ЧТО СДЕЛАТЬ: Перепишите отрывок из текста о книге Сапгира, заменив «новаторством» на «изобретением». Начните со слов «Важнейшим языковым новаторством» и остановитесь после слов «автором бинарной субъектностью.».

━━━ ТЕКСТ ДЛЯ ЧТЕНИЯ

Но об этом позднее, а пока о мифе, нередко сплавленном у Сапгира с мистификацией. Первой собственно мистификационной книгой Сапгира можно назвать «Терцихи Генриха Буфарева» (1987), в которых повествование ведется от лица персонажа-маски, своего рода упрощенного двойника автора. Характерно, что его имя вынесено в заглавие в родительном падеже, что сразу создает определенную двусмысленность. Выдуманный уральский (то есть находящийся в заведомо ином, чем настоящий автор, пространстве) поэт, от лица которого идет повествование в этой книге, – еще один отчужденный от субъекта голос Сапгира, который появляется в самом начале книги.
Генриха Буфарева я знаю давно, потому что я его придумал. Он мой тезка и мой двойник. Он живет на Урале. Он пишет стихи. Как всякий советский человек, бывает в Москве и на Кавказе.
Генрих Буфарев… Однажды он вошел ко мне, не постучав
…
– Пространство – транс, а время – мера, – раздумчиво произнес выдуманный Буфарев, и я ощутил в своей ладони его небольшую сухую горячую руку.
Затем от лица Буфарева, выдуманность которого, как мы видели, сразу заявлена во вступлении к книге, ведется повествование в двух десятках длинных нарративных текстов, рассказывающих об «идиотизме провинциальной жизни» в России 1980‐х гг. Отношения автора и лирического субъекта и здесь подчеркнуто двойственные: Буфарев и Сапгир (автор называет себя по фамилии, особо оговаривая, что у них с двойником – одинаковые имена) то вступают в прямую беседу, то сливаются в синтетическом образе повествователя. При этом, несмотря на выдуманность, Буфарев оказывается обладателем вполне ощутимой тактильно «небольшой сухой горячей руки».
Важнейшим языковым новаторством в «Терцихах» оказываются окказиональные слова-«кентавры», которые поэт создает – чаще всего для однократного употребления – из двух или более разных слов и которые в результате суммируют в себе их семантику. Такая лексико-семантическая двойственность безусловно корреспондирует в книге с заявленной автором бинарной субъектностью.

━━━━━━
━━━ ДАННЫЕ

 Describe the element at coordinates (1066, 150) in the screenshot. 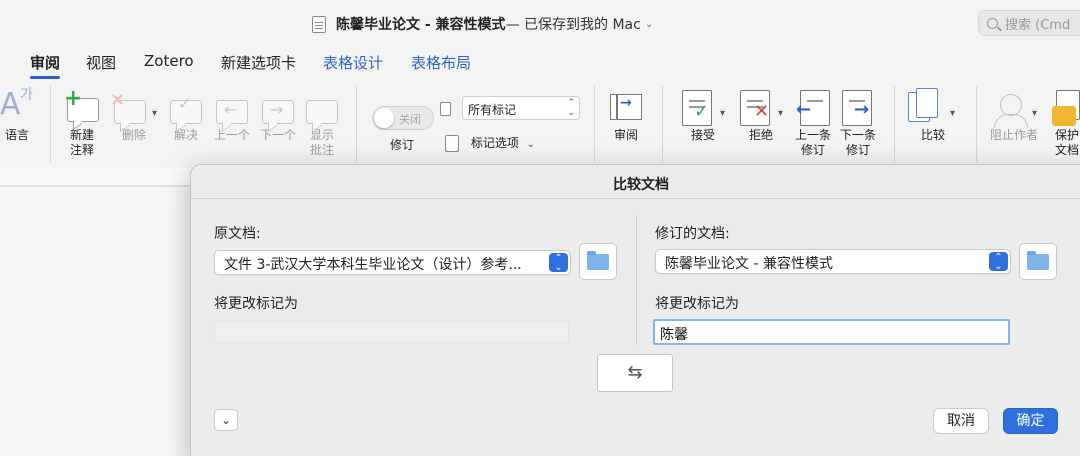

I see `protect-label-2: 文档` at that location.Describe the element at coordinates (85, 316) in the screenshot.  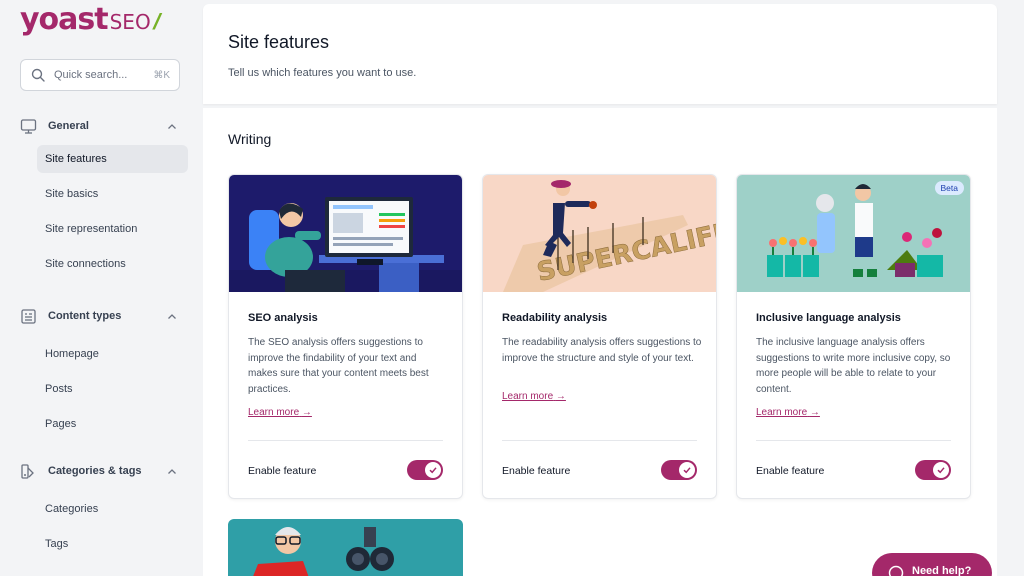
I see `nav-group-label: Content types` at that location.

━━━━━━

ОТВЕТ:
Важнейшим языковым изобретением в «Терцихах» оказываются окказиональные слова-«кентавры», которые поэт создает – чаще всего для однократного употребления – из двух или более разных слов и которые в результате суммируют в себе их семантику. Такая лексико-семантическая двойственность безусловно корреспондирует в книге с заявленной автором бинарной субъектностью.